Saturday, October 1, 2016

Oberlin News Center

In recent weeks academic freedom has been a much-discussed topic in the wake of calls for an academic boycott of Israeli institutions of higher learning. I believe academic freedom is the cornerstone of higher education. The current debate has highlighted that academic freedom must not only be valued and protected; it must be supported so that all who wish to enjoy academic freedom have the opportunity to do so. I agree completely with this goal. However, the question that remains is whether an academic boycott is an appropriate strategy for achieving this goal. I oppose the boycott, and I agree with the position taken by the American Association of University Professors (AAUP) in its 2005 report On Academic Boycotts, that “Academic boycotts . . . strike directly at the free exchange of ideas even as they are aimed at university administrations.”

I have given this matter a great deal of thought. Much as I recognize that supporters of the academic boycott have engaged this issue with discussion and deliberation, I believe that this or any academic boycott inevitably undermines academic freedom. Even when academic freedom is imperfectly realized it must be protected for it is a fundamental condition that enables students, teachers, researchers and scholars to pursue ideas and inquiries beyond the confines of academic departments or disciplines, politics, national boundaries or social strictures.

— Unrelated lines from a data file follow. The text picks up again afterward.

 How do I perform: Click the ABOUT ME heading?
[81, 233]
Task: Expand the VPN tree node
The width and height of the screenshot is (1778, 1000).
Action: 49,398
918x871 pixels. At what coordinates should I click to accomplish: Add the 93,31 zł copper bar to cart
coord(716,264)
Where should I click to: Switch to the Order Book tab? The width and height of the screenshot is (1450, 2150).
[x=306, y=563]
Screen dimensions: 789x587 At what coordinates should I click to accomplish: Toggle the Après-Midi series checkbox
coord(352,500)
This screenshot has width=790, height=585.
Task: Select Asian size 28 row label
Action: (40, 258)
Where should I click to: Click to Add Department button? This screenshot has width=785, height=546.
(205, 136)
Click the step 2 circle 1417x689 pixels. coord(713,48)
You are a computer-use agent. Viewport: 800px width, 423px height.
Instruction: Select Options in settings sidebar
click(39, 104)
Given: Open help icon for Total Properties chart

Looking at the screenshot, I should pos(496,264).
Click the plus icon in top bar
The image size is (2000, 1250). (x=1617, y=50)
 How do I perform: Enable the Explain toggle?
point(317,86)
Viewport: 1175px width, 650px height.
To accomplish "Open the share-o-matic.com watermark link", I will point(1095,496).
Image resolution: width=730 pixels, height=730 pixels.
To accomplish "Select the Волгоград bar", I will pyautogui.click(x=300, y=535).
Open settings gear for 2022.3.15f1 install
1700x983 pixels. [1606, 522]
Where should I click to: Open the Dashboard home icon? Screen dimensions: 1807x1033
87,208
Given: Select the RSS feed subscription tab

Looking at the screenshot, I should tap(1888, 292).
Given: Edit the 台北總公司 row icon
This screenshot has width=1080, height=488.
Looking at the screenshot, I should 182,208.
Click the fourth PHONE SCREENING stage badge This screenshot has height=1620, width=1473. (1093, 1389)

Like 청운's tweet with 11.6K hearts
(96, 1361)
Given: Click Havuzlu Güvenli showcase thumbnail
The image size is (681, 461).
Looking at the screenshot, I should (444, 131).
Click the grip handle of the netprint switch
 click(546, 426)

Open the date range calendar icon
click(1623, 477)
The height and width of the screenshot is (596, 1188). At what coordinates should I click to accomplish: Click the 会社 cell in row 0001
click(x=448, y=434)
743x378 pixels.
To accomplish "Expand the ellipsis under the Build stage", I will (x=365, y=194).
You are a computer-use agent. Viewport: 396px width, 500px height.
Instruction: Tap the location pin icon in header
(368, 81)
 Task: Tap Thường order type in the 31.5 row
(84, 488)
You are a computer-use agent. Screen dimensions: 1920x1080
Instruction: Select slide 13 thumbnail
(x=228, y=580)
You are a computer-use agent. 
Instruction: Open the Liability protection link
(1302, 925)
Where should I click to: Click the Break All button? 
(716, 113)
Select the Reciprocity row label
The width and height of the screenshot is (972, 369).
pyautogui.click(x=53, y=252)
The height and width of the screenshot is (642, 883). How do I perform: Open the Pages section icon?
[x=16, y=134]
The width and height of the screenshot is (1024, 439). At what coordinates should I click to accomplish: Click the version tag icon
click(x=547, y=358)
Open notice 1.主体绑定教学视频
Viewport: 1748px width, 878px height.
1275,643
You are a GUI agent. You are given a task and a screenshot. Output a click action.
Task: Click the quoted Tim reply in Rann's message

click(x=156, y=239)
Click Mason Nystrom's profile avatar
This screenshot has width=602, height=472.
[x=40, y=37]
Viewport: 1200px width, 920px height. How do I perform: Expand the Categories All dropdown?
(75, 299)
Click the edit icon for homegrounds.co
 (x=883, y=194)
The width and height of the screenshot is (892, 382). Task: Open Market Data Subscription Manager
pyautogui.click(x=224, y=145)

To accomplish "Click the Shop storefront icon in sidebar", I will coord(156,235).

Oberlin’s belief in academic freedom and the transformative power of higher education led to creation of the American Democratic Culture Project. This innovative program, which ran from 2009 to 2012, was based on parallel partnerships between Oberlin College, Al-Quds University, and Tel Aviv University. It brought students and faculty from those institutions together on our campus and in Washington D.C. during the summer months to study American democracy.

Constructive efforts such as the American Democratic Culture Project exemplify Oberlin’s commitment to higher education as a means to social change, but they require the kind of institutional cooperation that the academic boycott would not permit.

While my commitment to academic freedom causes me to oppose academic boycotts, it also allows me to respect those among us who may hold other views. For that reason, Oberlin is not joining those who have called for institutional bans on the American Studies Association.

I take pride in Oberlin College’s history of inclusion, diversity, and stalwart support for academic freedom, and believe that academic boycotts violate the spirit and substance of academic freedom.